**What you should do**
Beginning with the line that has "765x470 pixels.", reproduce each remaining line of the data exactly, down to and including the last.

Stored data entries

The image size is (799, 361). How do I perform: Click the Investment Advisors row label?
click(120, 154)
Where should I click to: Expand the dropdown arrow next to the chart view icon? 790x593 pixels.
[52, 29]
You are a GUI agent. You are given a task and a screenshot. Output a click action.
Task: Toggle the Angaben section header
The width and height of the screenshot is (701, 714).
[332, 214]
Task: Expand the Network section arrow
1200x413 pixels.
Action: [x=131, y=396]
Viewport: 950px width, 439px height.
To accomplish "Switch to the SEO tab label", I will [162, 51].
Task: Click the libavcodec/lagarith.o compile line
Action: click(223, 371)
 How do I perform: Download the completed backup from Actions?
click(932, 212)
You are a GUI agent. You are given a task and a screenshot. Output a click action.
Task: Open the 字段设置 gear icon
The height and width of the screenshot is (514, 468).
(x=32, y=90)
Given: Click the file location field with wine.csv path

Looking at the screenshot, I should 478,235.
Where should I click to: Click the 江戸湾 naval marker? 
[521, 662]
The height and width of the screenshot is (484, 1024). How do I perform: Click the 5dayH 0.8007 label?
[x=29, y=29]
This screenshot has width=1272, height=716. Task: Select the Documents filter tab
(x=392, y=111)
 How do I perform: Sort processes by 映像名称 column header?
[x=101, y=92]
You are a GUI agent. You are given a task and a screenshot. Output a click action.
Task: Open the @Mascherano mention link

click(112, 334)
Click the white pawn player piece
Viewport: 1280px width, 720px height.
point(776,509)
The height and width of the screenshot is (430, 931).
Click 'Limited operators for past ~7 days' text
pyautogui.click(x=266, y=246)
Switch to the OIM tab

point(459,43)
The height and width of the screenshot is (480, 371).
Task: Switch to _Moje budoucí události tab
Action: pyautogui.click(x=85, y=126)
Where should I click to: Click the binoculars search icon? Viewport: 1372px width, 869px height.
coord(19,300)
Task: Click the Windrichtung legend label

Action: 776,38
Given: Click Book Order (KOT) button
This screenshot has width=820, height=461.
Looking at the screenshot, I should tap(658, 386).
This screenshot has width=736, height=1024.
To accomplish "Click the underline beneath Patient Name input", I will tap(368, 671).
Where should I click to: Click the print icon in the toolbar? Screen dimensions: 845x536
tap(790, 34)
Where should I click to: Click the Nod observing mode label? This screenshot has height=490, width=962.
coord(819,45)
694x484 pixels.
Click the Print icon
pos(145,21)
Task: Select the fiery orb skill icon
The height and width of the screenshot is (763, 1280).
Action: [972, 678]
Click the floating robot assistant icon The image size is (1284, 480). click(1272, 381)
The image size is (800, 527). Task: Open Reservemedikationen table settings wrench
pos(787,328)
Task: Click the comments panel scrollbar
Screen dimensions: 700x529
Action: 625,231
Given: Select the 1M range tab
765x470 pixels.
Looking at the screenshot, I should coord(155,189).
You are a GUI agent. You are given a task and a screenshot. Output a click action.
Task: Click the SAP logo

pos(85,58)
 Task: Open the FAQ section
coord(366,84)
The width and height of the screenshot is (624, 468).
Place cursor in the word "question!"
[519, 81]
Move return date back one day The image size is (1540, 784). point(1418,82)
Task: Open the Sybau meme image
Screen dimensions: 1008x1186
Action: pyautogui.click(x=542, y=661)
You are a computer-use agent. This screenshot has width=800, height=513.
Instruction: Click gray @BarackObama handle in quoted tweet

**Result**
765x470 pixels.
Looking at the screenshot, I should coord(155,189).
You are a GUI agent. You are given a task and a screenshot. Output a click action.
Task: Click the SAP logo

pos(85,58)
 Task: Open the FAQ section
coord(366,84)
The width and height of the screenshot is (624, 468).
Place cursor in the word "question!"
[519, 81]
Move return date back one day The image size is (1540, 784). point(1418,82)
Task: Open the Sybau meme image
Screen dimensions: 1008x1186
Action: pyautogui.click(x=542, y=661)
You are a computer-use agent. This screenshot has width=800, height=513.
Instruction: Click gray @BarackObama handle in quoted tweet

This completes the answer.